Después de desistir en nuestra búsqueda nos fuimos a coger los billetes y ya de paso a ver la estación. La construyó un arquitecto japonés muy famoso, Hara Hiroshi, y es espectacular. JR, la empresa de ferrocarriles , es la dueña de Isetan, un centro comercial bestial y de un hotel en su interior. Con lo que cobran por los billetes es normal que puedan afrontar estos megacentros y hoteles. Si bien también es cierto que es una empresa privada que se encarga del mantenimiento de sus líneas y estaciones.
Una vez con nuestros billetes nos dirigimos al hotel de vuelta y tras tomarnos algo en el Starbucks (un clásico) encontramos un edificio/centro comercial de la cadena Yodobashi con varias plantas explicadas en japonés e inglés con lo cual pudimos ver que contaba con un supermercado y con tecnología a punta pala. La verdad es que era sólo supermercado de comestibles pero llegó para ver que los precios en cuanto a alimentos no son muy distintos a los de España salvo raras excepciones. Un kg de plátanos por ejemplo costaba 80 céntimos y seis filetes de salmón cinco euros.

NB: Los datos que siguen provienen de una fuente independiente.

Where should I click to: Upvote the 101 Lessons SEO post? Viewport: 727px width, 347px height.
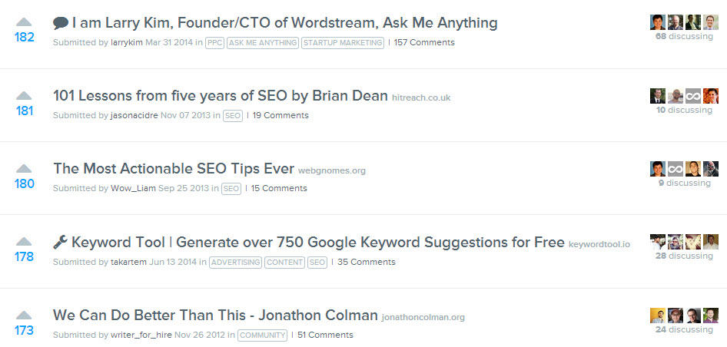(25, 95)
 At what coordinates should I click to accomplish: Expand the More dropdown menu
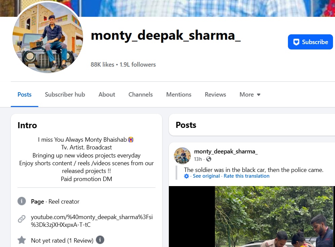(x=250, y=95)
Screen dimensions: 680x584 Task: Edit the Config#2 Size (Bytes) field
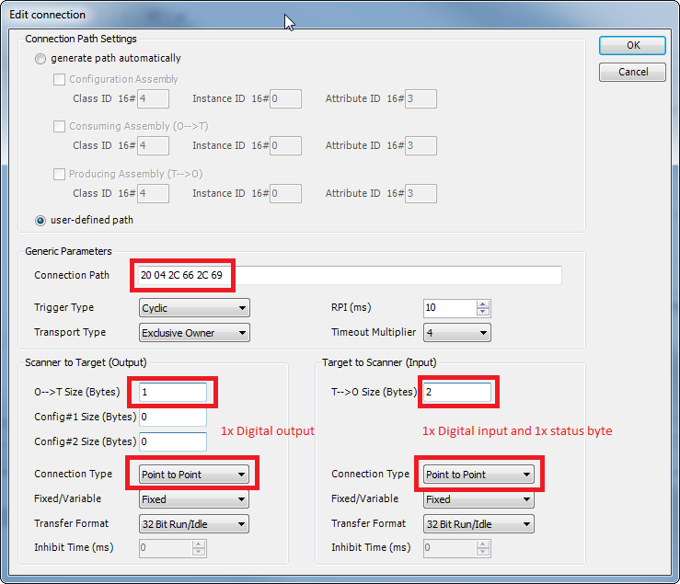[x=173, y=441]
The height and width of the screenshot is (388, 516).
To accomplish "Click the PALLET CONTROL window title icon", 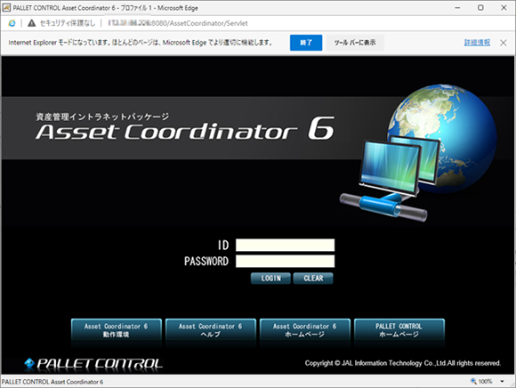I will [6, 8].
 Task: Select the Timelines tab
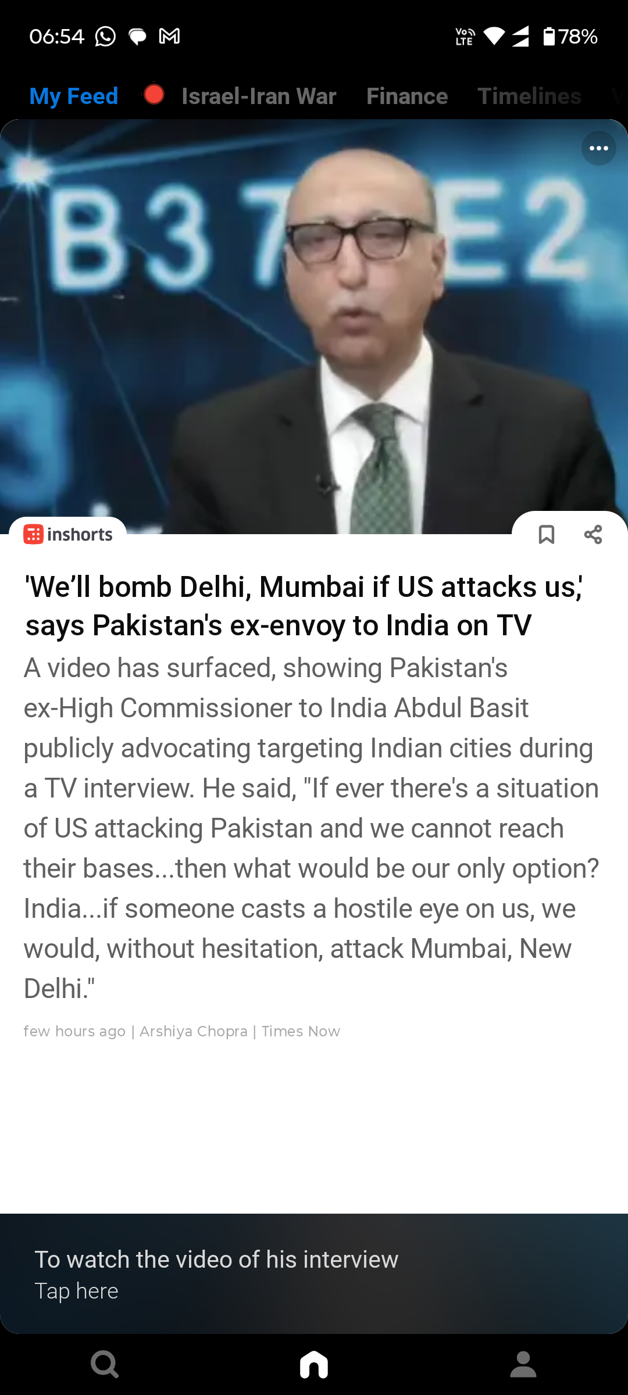tap(529, 96)
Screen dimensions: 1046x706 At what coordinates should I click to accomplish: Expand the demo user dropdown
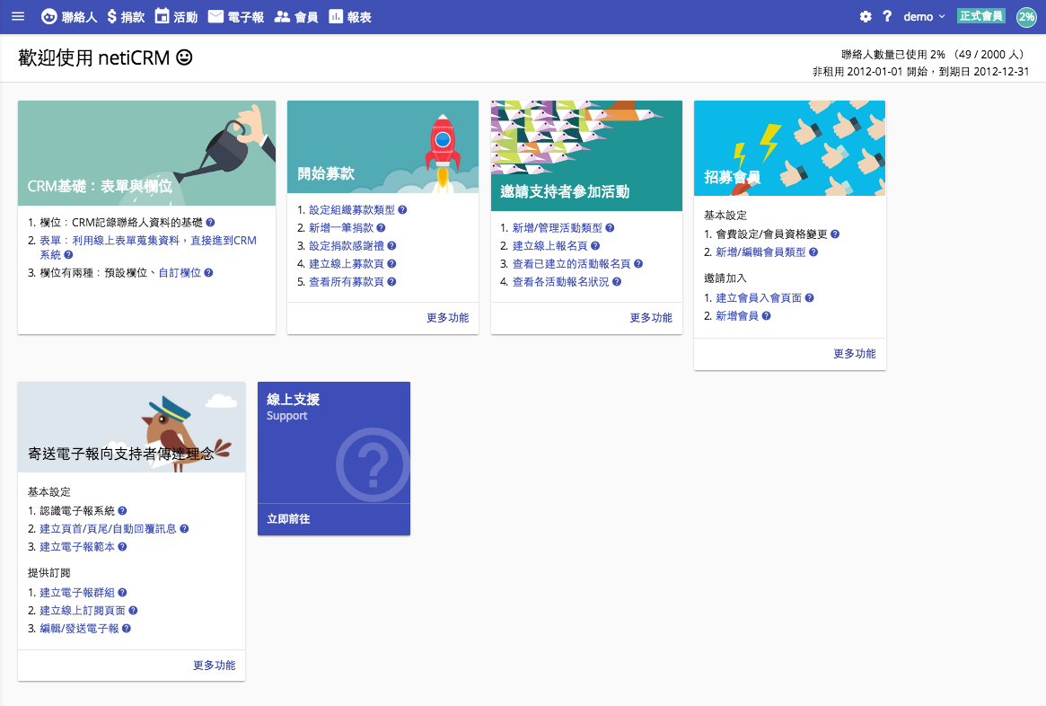[x=924, y=17]
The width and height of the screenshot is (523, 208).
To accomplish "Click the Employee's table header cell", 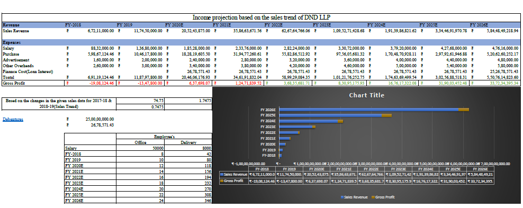I will point(164,136).
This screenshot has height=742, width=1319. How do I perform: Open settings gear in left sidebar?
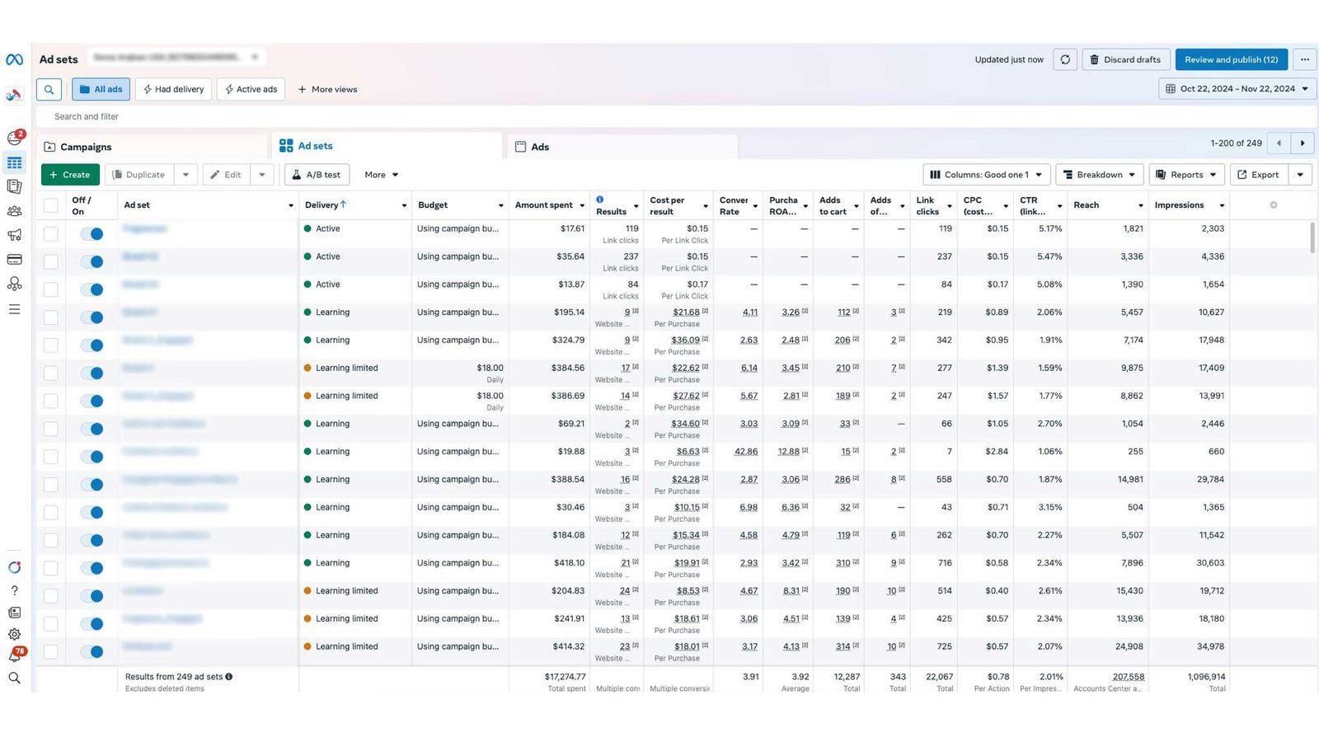14,634

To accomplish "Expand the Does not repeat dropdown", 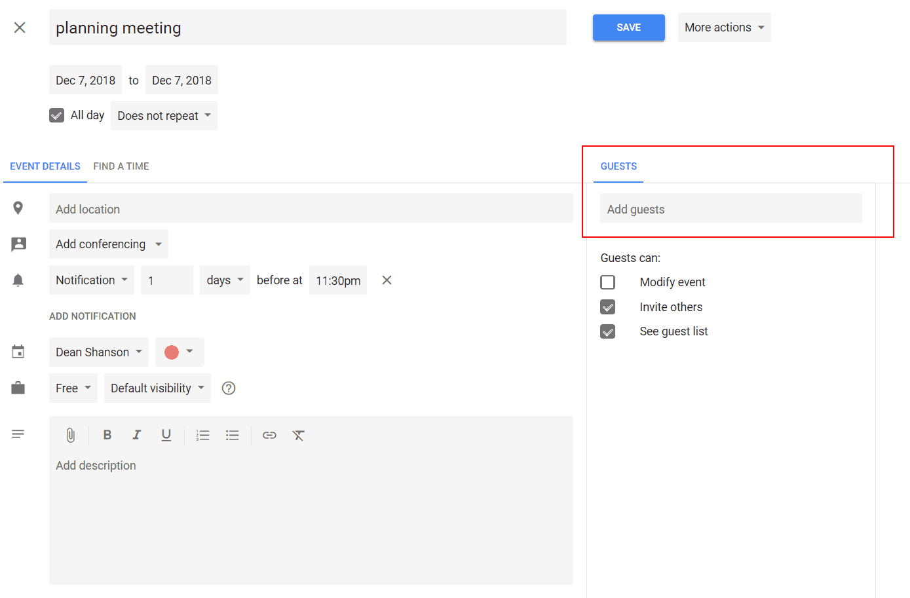I will coord(164,116).
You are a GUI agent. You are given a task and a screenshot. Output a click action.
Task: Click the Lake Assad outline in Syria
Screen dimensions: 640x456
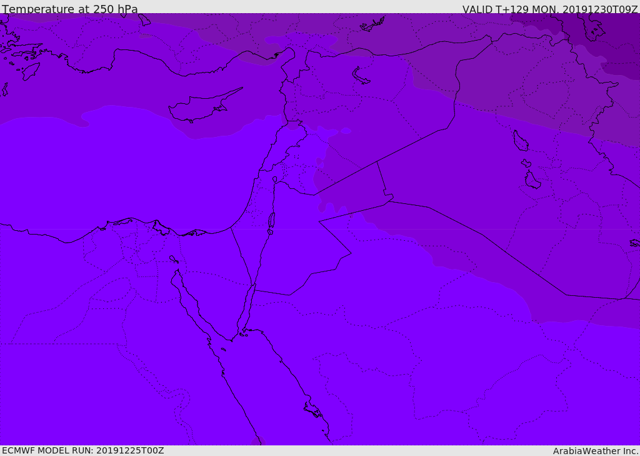point(361,76)
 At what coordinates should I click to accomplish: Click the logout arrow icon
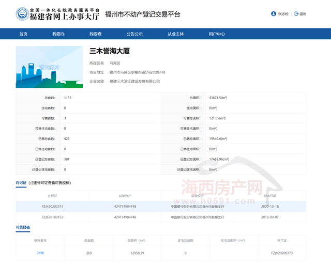click(296, 14)
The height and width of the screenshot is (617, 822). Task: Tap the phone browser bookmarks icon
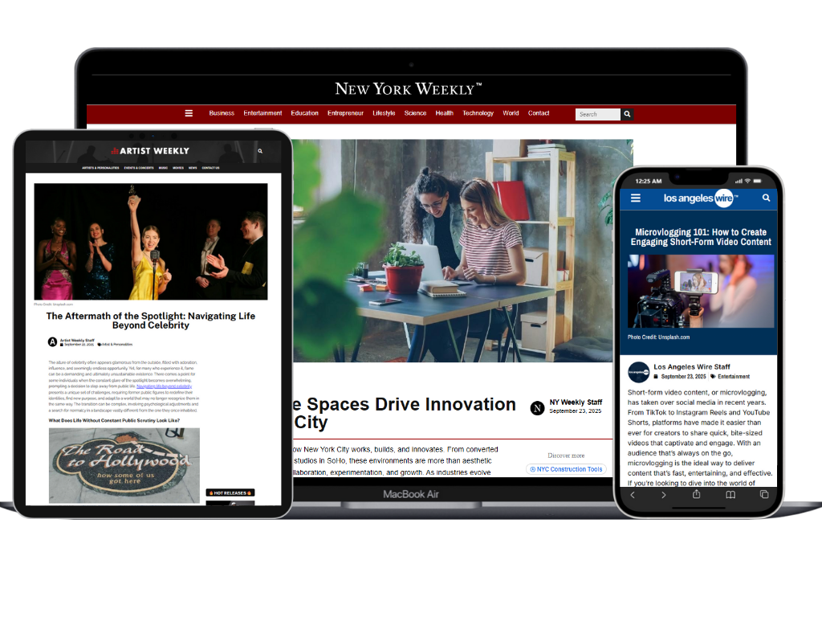point(730,494)
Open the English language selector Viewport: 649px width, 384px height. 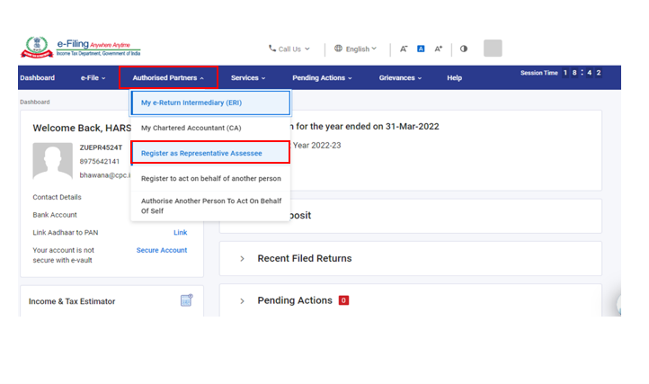[x=356, y=49]
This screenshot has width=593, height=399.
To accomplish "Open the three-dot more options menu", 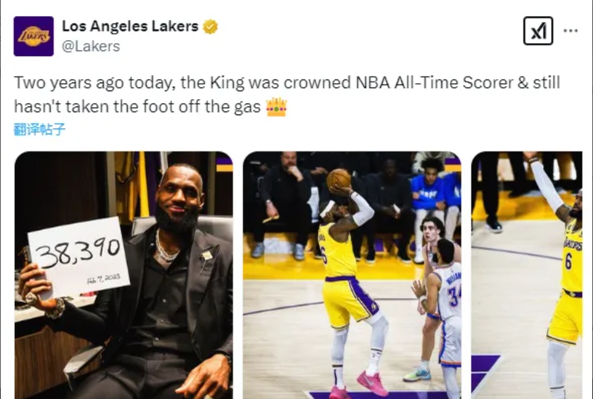I will pyautogui.click(x=571, y=31).
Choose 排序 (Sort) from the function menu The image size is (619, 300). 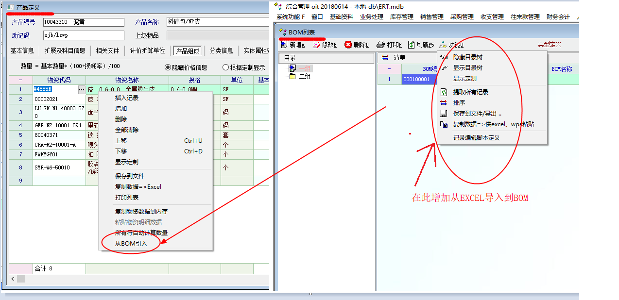click(459, 103)
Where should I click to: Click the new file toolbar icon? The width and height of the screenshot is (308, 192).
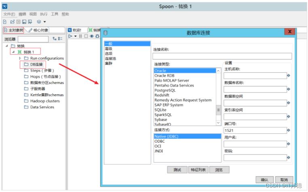tap(5, 21)
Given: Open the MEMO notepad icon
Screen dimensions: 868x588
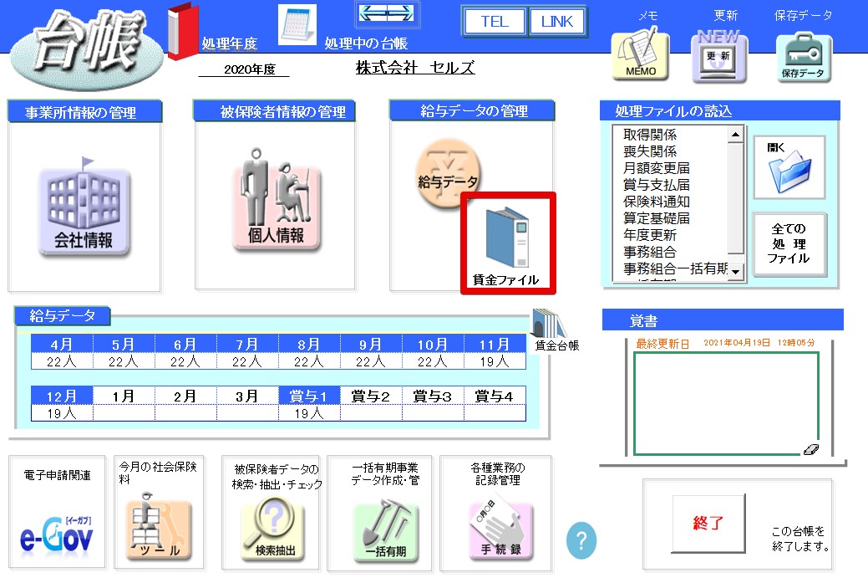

En otras plantas vimos tecnología , móviles, cámaras, televisiones , instrumentos musicales, etc... El paraíso para un audiófilo o un sibarita , la cantidad de productos y la variedad eran impresionantes, los precios, no tanto. Eso sí, era como una especie de bucle infinito porque al ser una superficie enorme en varias plantas y estar dividido en "comerciantes" te podías encontrar con fundas de móviles en la planta 1, la 2 o la 3, llegando a un punto que no sabías donde estabas , si podías salir ya o no. Después de un rato de desesperación conseguimos salir con destino al hotel.
De paso encontramos una estación de bomberos que ya habíamos visto antes pero en la que nos fijamos en este momento por estar iluminado un pequeño escaparate museo muy gracioso.
También aprovechamos para hacer la compra de productos de droguería que decidimos no llevar en la maleta para no ocupar espacio y de comida en un pequeño supermercado de la cadena Fresco que nos encontramos de camino. Parece mentira que nos pasásemos el tiempo buscando uno y cuando ya no hacía falta apareciera. La ley de Murphy no falla. Aún así vino bien para comprar cosas con las que llenar la nevera.
Y otro día que nos íbamos a levantar a primera hora, así que tocaba irse a dormir, y otra cosa, las camas del hotel, espectaculares, pensabamos al principio que eran muy duras pero lo que pasa es que son colchones adaptables al cuerpo, con lo cual acaban quedando perfectos. La almohada es estrecha pero muy cómoda. Da gusto, la verdad, sobre todo con la experiencia anterior del Ibis.